• **Work item**
Could you return all of the entries word for word, minus any pictures?

• **Data for the task**
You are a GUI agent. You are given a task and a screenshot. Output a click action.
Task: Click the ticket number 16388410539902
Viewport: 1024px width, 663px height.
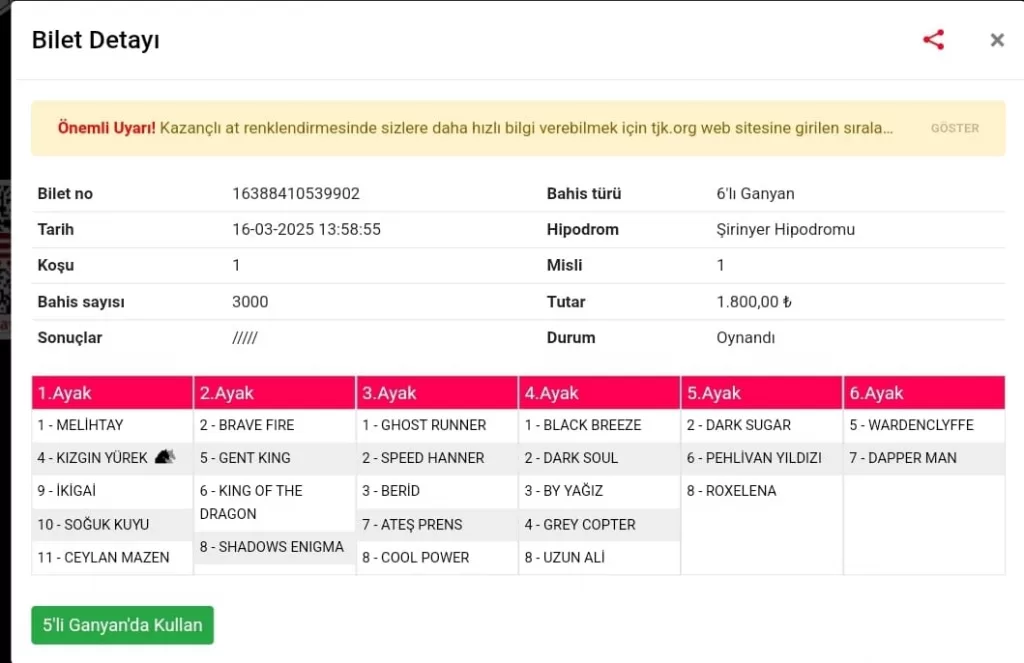pos(296,193)
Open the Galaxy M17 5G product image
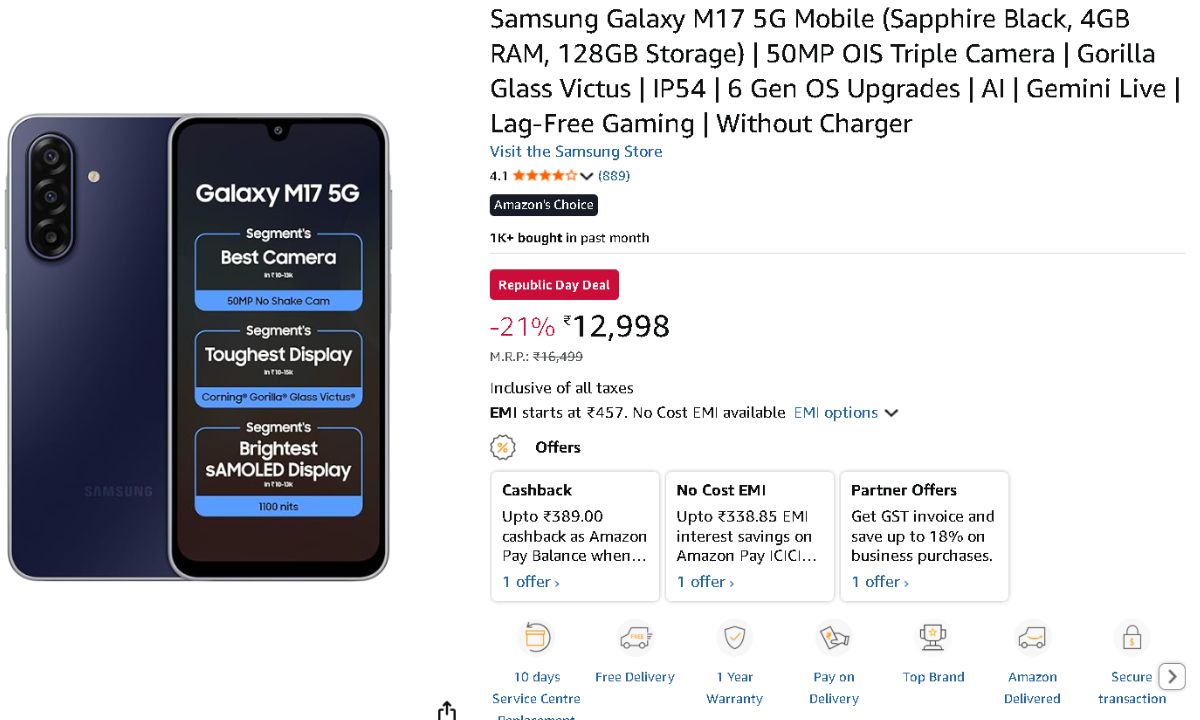This screenshot has width=1200, height=720. [x=198, y=346]
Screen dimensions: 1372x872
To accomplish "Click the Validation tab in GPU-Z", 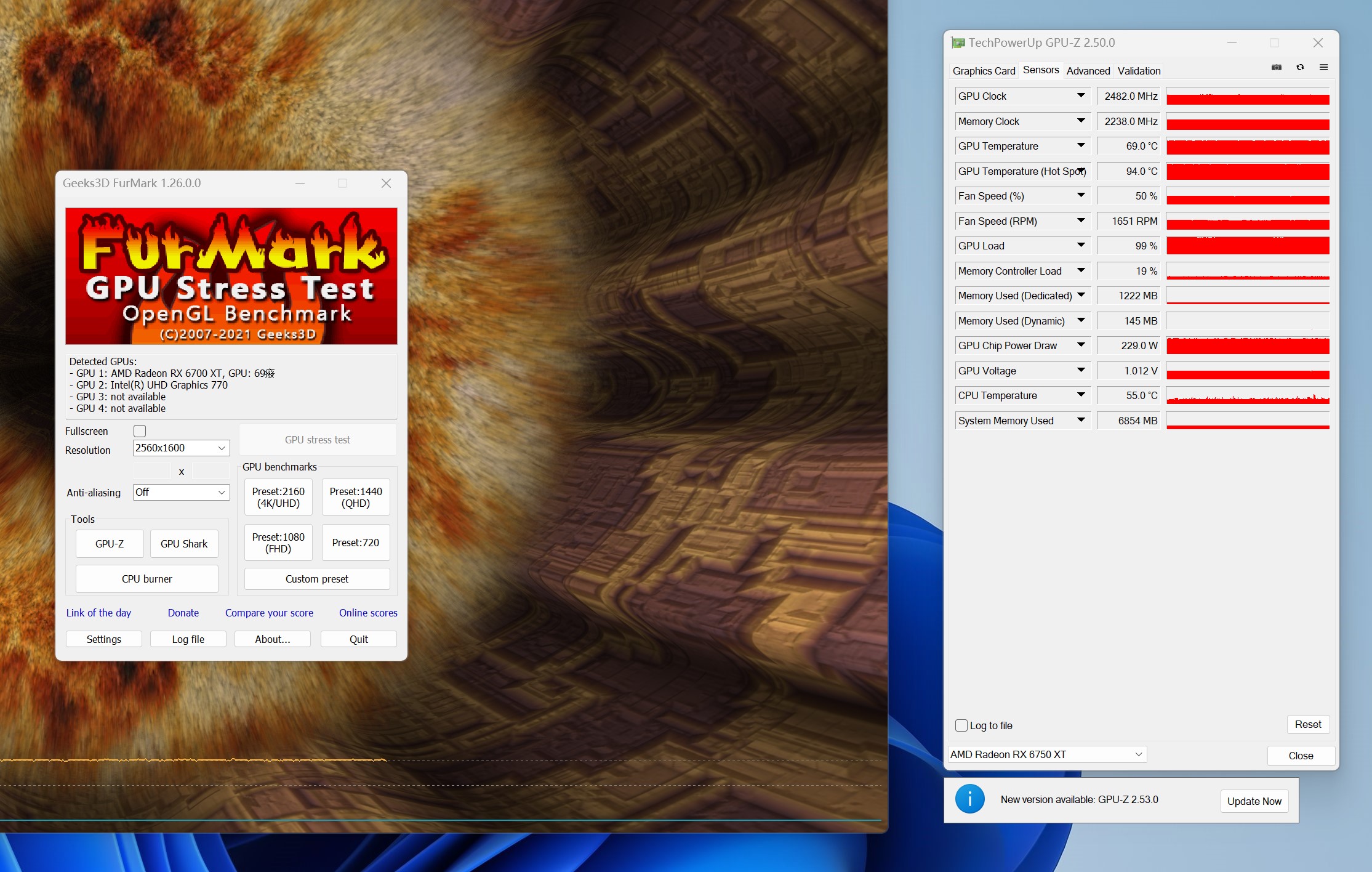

• **Solved exercise**
You are a GUI agent. You are given a task and a screenshot. Output a click action.
Task: Click the ticket number 16388410539902
Viewport: 1024px width, 663px height.
pos(296,193)
Open the Galaxy M17 5G product image
This screenshot has width=1200, height=720. [x=198, y=346]
Screen dimensions: 1372x872
To accomplish "Click the Validation tab in GPU-Z", 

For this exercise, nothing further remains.